最初に開発されたT17E1 = スタッグハウンドMk.Iは、37mm砲と7.62mm機銃を同軸配置した旋回式密閉砲塔を持っていたが、イギリス軍による改修で、Mk.Iの主砲を3インチ榴弾砲に換装したスタッグハウンドMk.II、砲塔をクルセイダーMK.IIIの物に換装し、75mm戦車砲装備のスタッグハウンドMk.IIIがそれぞれ製作され、使用された。またイギリス軍の要望によりアメリカで対空型T17E2が開発された。T17E2は、オープントップの砲塔に2連装M2重機関銃を装備し、イギリス軍ではスタッグハウンドAAと呼称された(AAはAnti Aircraftの略)。T17E2は約800両生産された。このほか、砲塔をM8自走榴弾砲に換装したT17E3が開発されたが、この車両は試作のみで終わる。また、一部スタッグハウンドMk.Iには砲塔側面にシャーマン戦車やファイアフライ戦車と同様、Tulip 対地ロケット発射機を搭載した。

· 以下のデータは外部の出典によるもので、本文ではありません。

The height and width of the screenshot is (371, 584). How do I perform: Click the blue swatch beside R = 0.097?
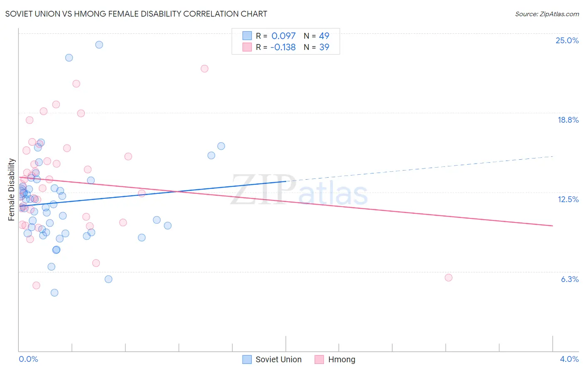247,36
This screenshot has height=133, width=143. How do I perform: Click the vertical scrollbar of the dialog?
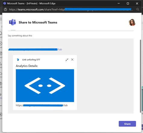140,76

スタッグハウンド装甲車は大戦中、イギリス軍の他、他のイギリス連邦軍でも使用された。終戦後、各国で余った車両が輸出され、様々な国で使用が続けられた。レバノン内戦では複数勢力により使用され、現地改修によりキューポラを増設した車両や、シールド付きM2重機関銃を砲塔上に設置した車両、更にはAEC 装甲車Mk.IIIの砲塔に換装された車両などもあった。

派生型 編集

スタッグハウンドMk.I (T17E1)
最初に生産された原型形式(T17E1)。37mm砲と7.62mm機銃装備。約2800両生産。
スタッグハウンドMk.II
MK.Iの主砲を3インチ榴弾砲に換装。イギリス軍による改修。
スタッグハウンドMk.III
MK.Iの砲塔をクルセイダーMK.IIIの砲塔に換装、主砲を75mm砲に交換。イギリス軍による改修。
スタッグハウンドAA (T17E2)
砲塔を2連装M2重機関銃装備の新型に換装した対空型。形式はT17E2。約800両生産。
T17E3
砲塔をM8自走砲と同じ短砲身75mm砲搭載のものに換装した試作型。

画像 編集

参考文献 編集

登場作品 編集

War Thunder
プレイヤーが操作可能な対空車輌として、M2重機関銃を2挺搭載した「スタッグハウンドAA」が登場する。
『STUG.io』
イギリス研究ツリーに、E1 starhundとして登場。
トータル・タンク・シミュレーター
イギリスの装甲車STAG HOUNDとしてMk.Iが登場。